INSTRUCTIONS TO FOLLOW =>
Set out the lines below as a numbered list, skipping any blank lines and leaving out the pictures.

DATA RECORDS =>
#####
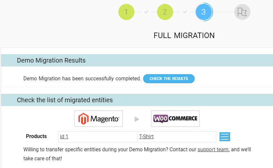The image size is (273, 168).
Task: Click step 1 circle in wizard
Action: (x=126, y=12)

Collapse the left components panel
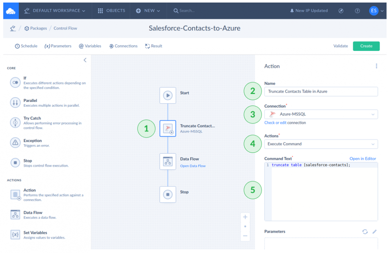point(85,60)
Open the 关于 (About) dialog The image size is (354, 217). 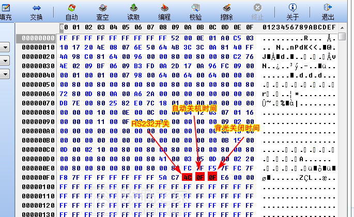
#####
FINAL RESULT =>
1. The image size is (273, 168).
2. Task: Click step 1 circle in wizard
3. Action: (x=126, y=12)
4. Collapse the left components panel
5. point(85,60)
6. Open the 关于 (About) dialog The image size is (354, 217). 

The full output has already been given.